The concept of the technologically superior Gbaba aliens, determined to exterminate all life forms that could be a threat to them, resembles the Achuultani aliens from Weber's earlier novel Mutineers' Moon, the first novel in his Empire from the Ashes trilogy. Furthermore, the plot of the third novel in that trilogy, Heirs of Empire, involves a small group of people with high technology using their knowledge of military weapons and tactics to assist a group of humans living on a world of low technology. This resembles how on the planet Safehold the character Merlin assists the Charisians in their struggle with the Church and its allies. Even the names Charis and Ahrmahk are recycled from "Heirs of Empire".

== Reception and reviews ==
Off Armageddon Reef was a cumulative bestseller, entering the New York Times Best Seller list at number 33. It was listed by Booklist as one of the top ten SF audiobooks of 2008 (read by Oliver Wyman) and was nominated in 2009 for the Arthur C. Clarke Award for best science fiction novel published in the United Kingdom as well as for the 2008 Prometheus Award.

Eric Brown writing for The Guardian in 2008 found Off Armageddon Reef to have a predictable ending and called the character development "perfunctory", but applauded Weber's pacing and vision.

Donald Jacob Uitvlugt reviewed the first two books in the series for Ray Gun Revival in January 2009, writing that "The concept of this series is a very clever one" as it allows the author to "play with the best fantasy tropes in an SFnal world", creating "an almost perfect blend of science fiction and fantasy". Uitvlugt also praised Weber for creating "well developed characters" and an "epic series" that he compared to "George R.R. Martin's Song of Ice and Fire without the relentless, depressing plot".

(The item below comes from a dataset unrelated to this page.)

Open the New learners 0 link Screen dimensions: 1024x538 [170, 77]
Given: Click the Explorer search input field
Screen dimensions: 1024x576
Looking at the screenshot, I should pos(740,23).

The book also received reviews in:
- in The New York Review of Science Fiction in September 2007, by David Mead (2007)
- in Holland-SF 2009, #1 in by Tessel M. Bauduin (in Dutch)
- in Galaxy's Edge, Issue 19: March 2016, by Bill Fawcett and Jody Lynn Nye
- in Poltergeist in 2010 by Bartosz Szczyżański (in Polish)
- in Fahrenheit in January 2011 by Jacek Falejczyk (in Polish) and in October 2012 by Daniel Ostrowski
- in Paradoks in 2012 by Jakub Mróz (in Polish)

== Notes ==
Unlike the following four books, the title of Off Armageddon Reef does not come from a hymn. Instead, the title refers to one of the battles in the book, as well as a location that is central to the series' backstory.

== Editions ==
The book was translated to several languages, including German, French, Japanese and Polish.

=== Audiobook (Book on CD) ===
- The reader of the Audiobook version of both Off Armageddon Reef and By Schism Rent Asunder was Oliver Wyman. The reader was switched to Jason Culp for both By Heresies Distressed and A Mighty Fortress.